STORED DATA: Begin

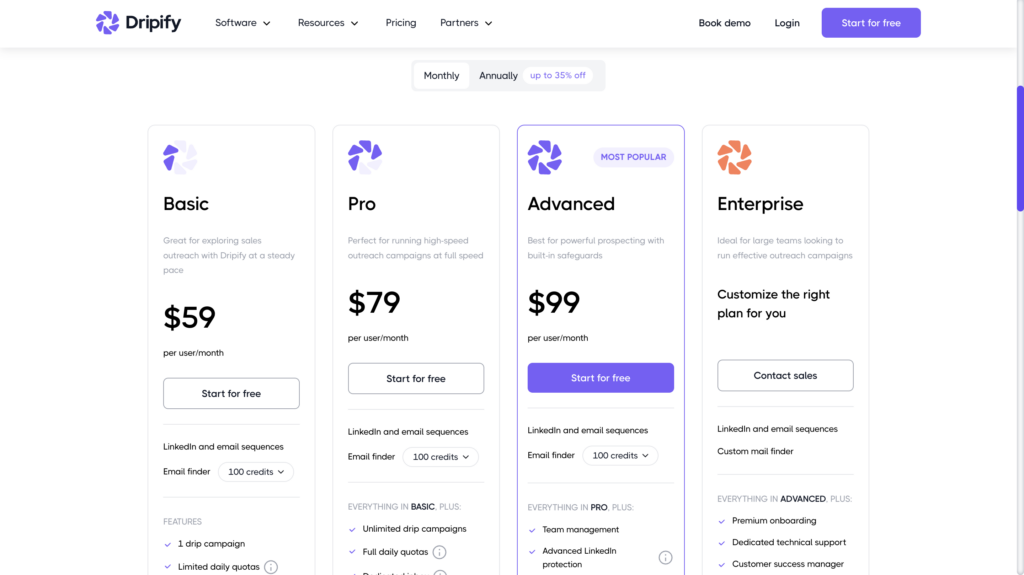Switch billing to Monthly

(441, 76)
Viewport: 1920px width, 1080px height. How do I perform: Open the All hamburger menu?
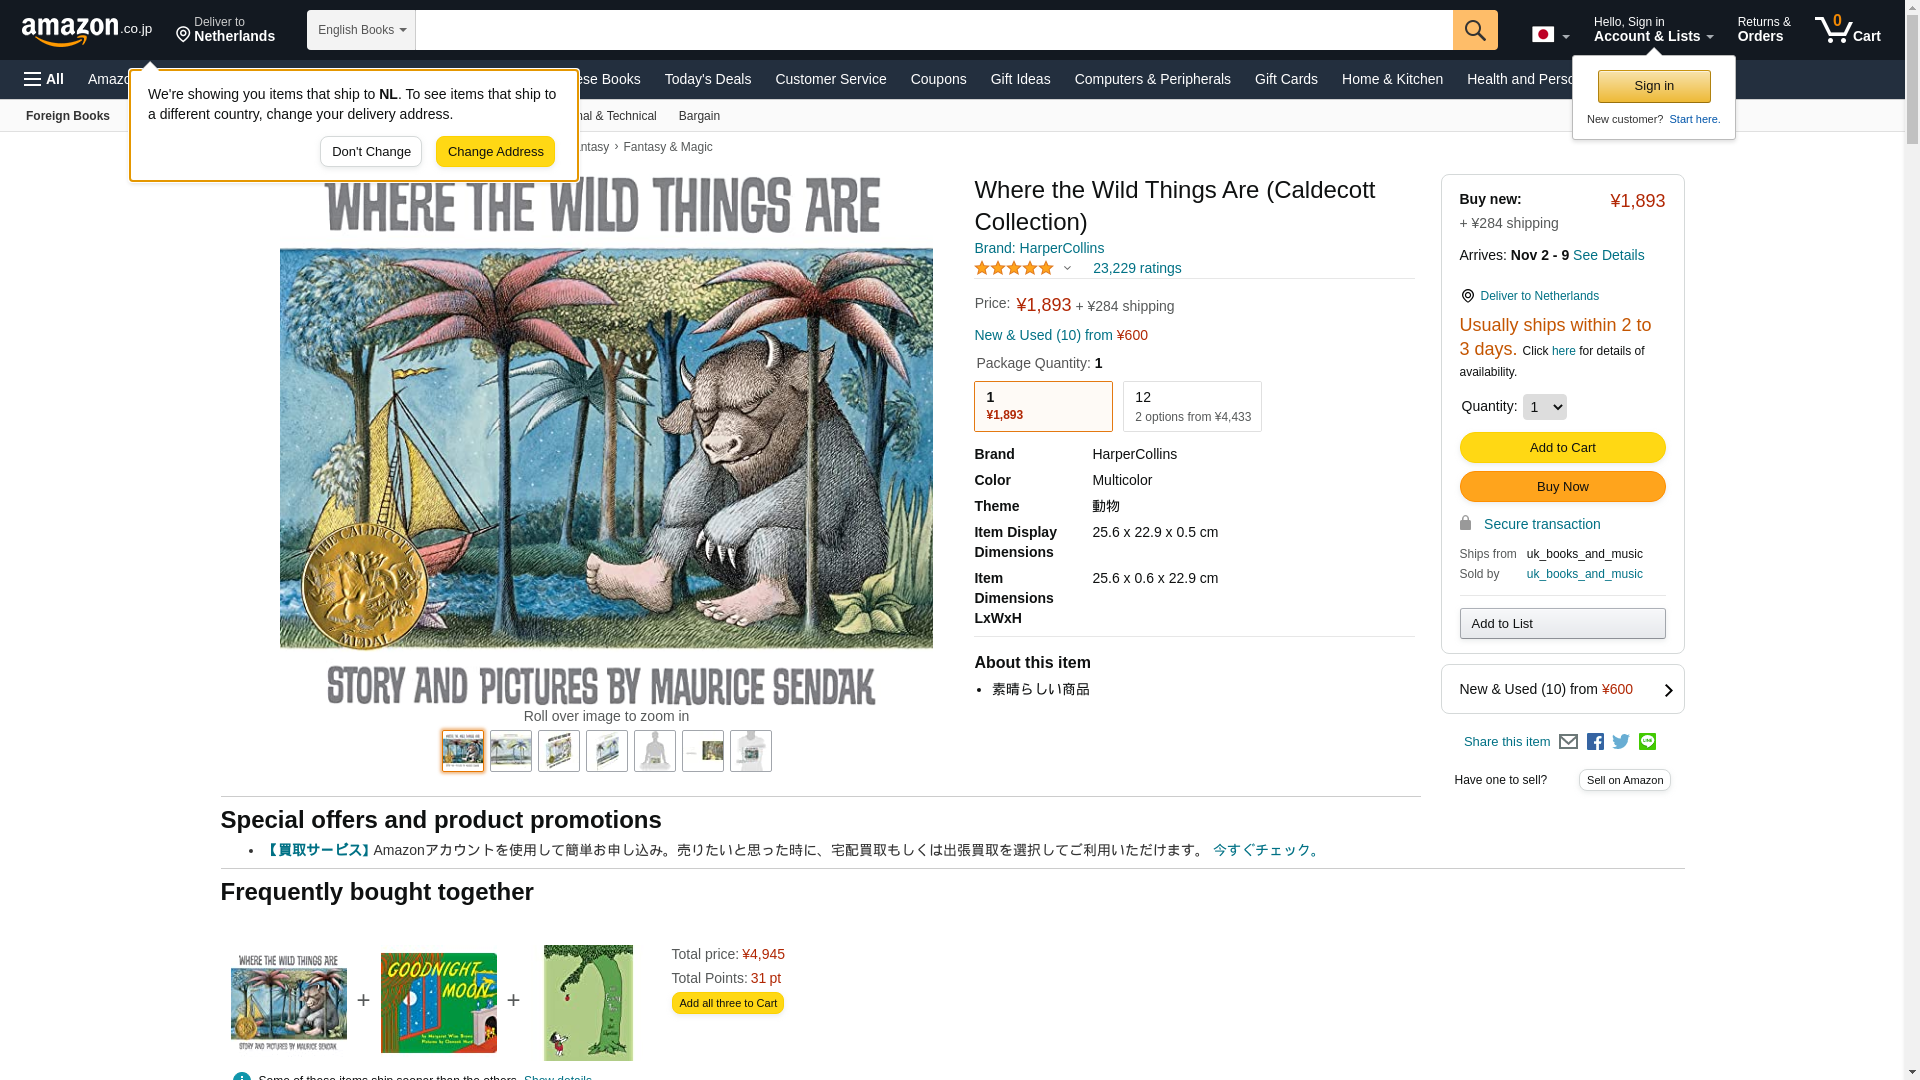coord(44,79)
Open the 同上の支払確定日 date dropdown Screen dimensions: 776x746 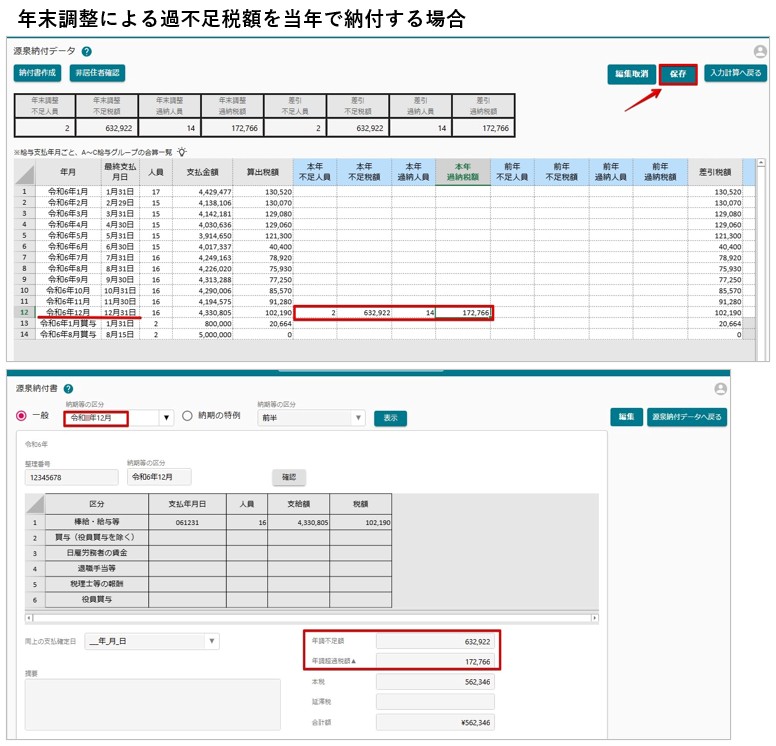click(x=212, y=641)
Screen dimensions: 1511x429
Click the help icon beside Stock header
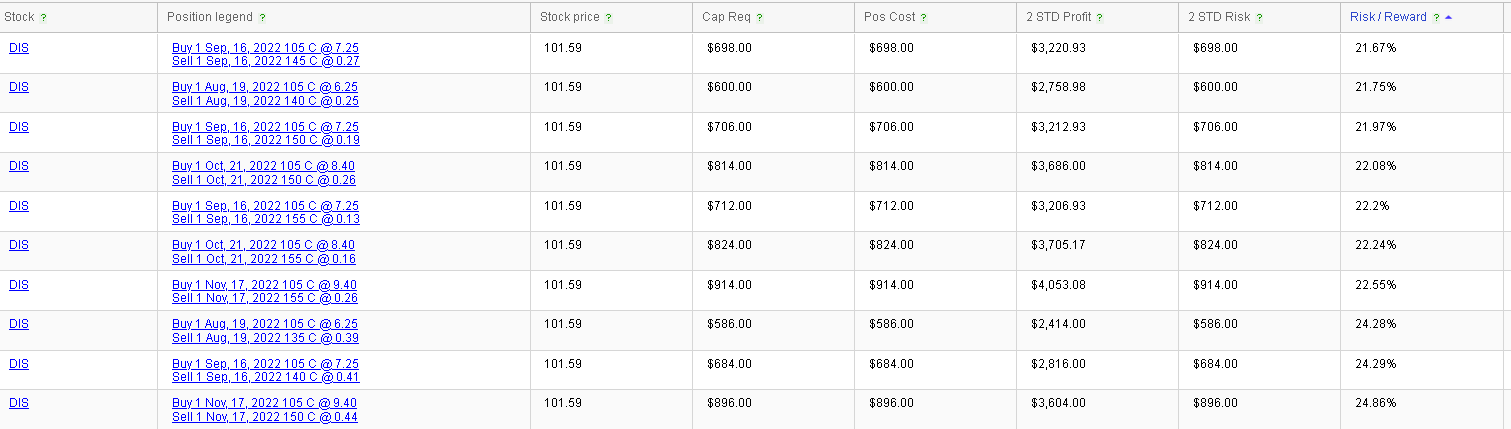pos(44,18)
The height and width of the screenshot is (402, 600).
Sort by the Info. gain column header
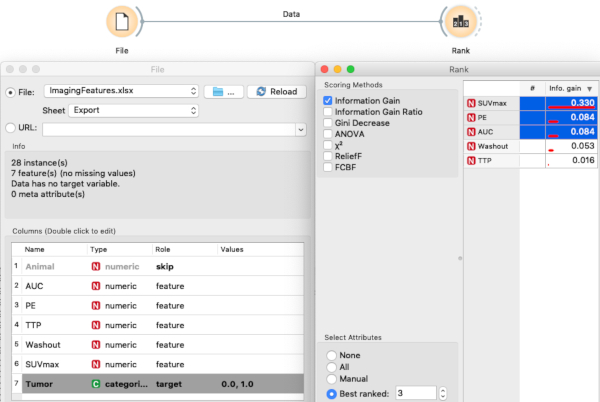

STORED DATA: End

» WORK REQUIRED: Copy nothing but the lines from the line that contains "The height and" through the end of the listing, exactly, and keep pictures out of it.

» COMPLETED TASK:
The height and width of the screenshot is (402, 600).
Sort by the Info. gain column header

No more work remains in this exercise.